Exercise goal = Transcribe everything in the records exactly. Skip the images.

The data =

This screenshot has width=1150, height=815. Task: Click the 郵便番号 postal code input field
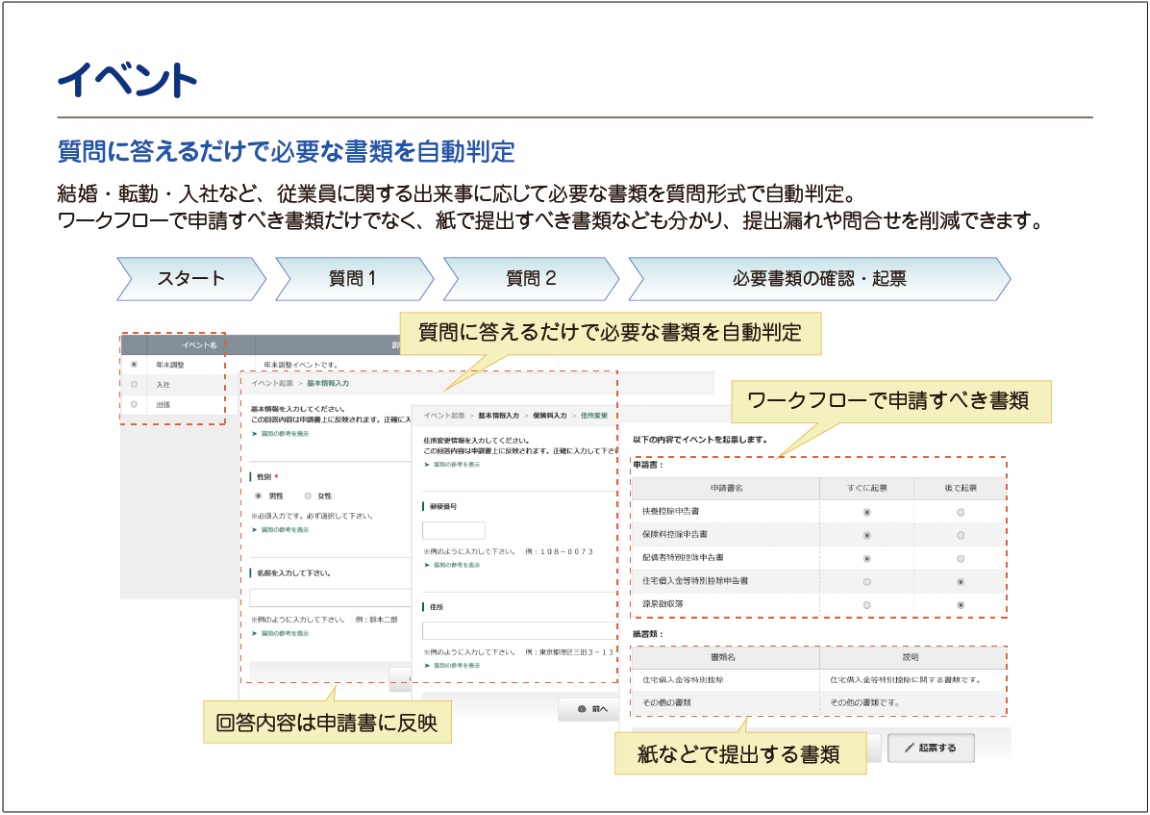[453, 531]
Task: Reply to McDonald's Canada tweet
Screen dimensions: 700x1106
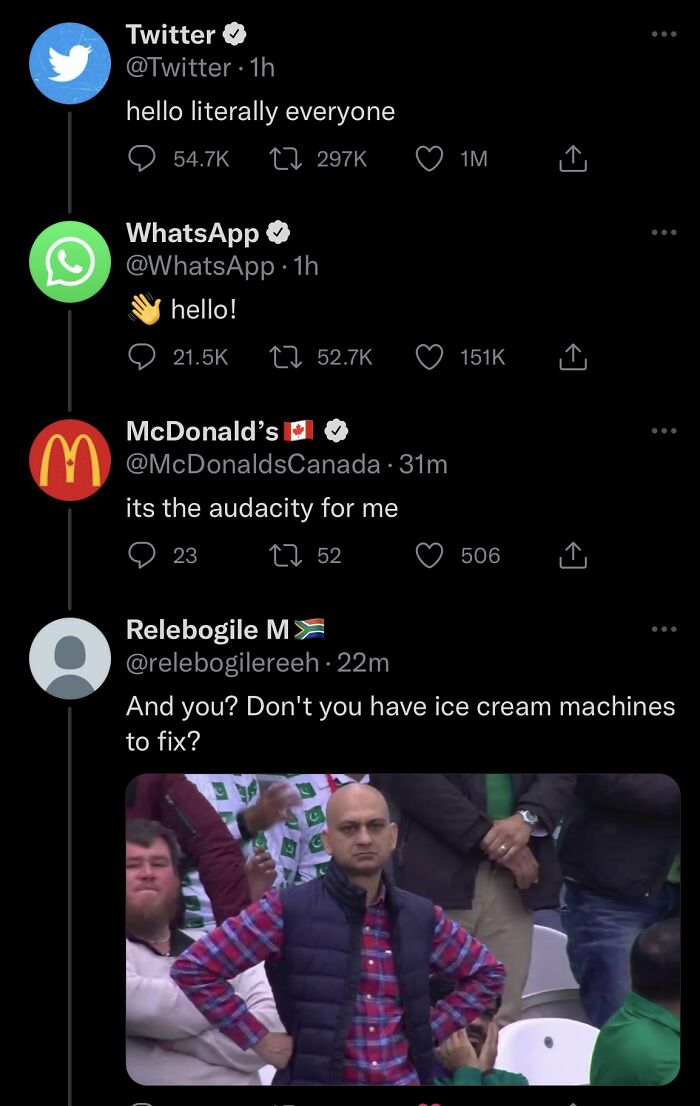Action: point(142,555)
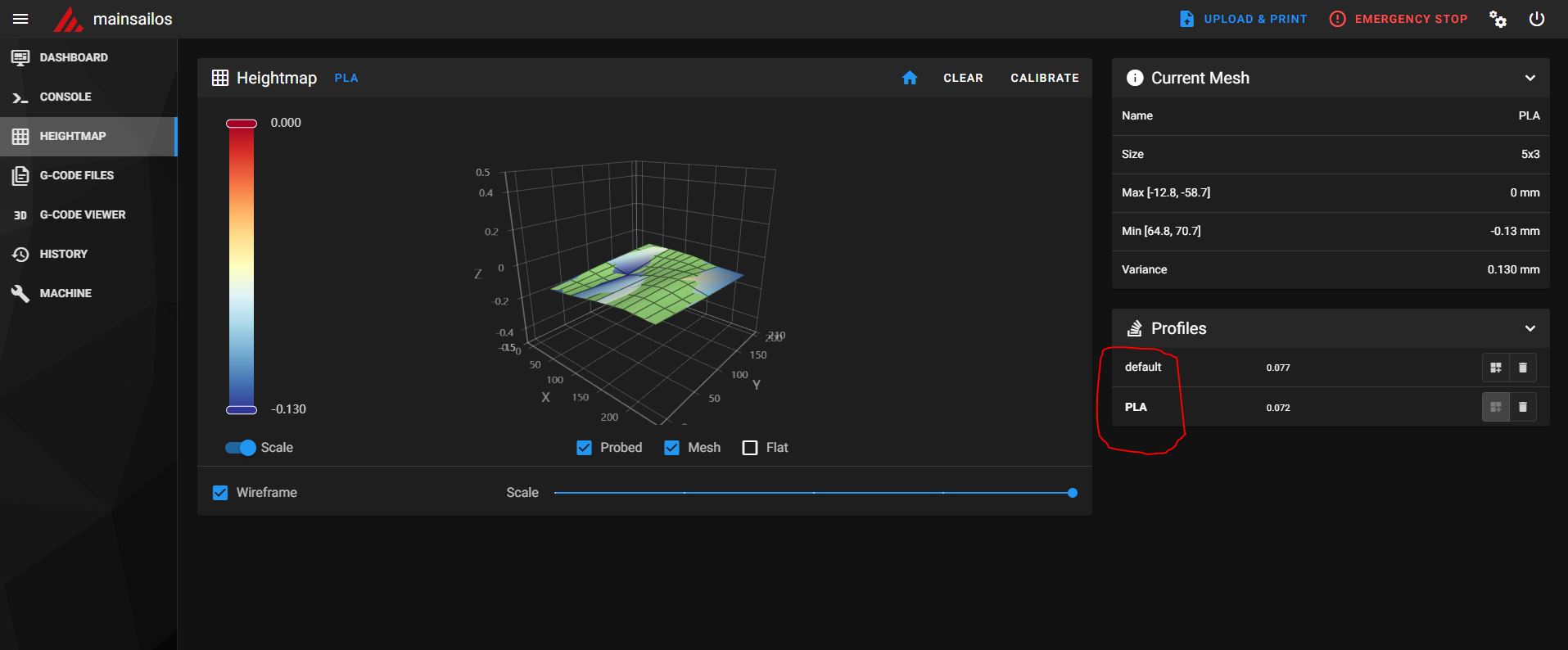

Exercise output =
This screenshot has width=1150, height=815. Task: Click the 郵便番号 postal code input field
[453, 531]
Task: Reply to McDonald's Canada tweet
Screen dimensions: 700x1106
Action: point(142,555)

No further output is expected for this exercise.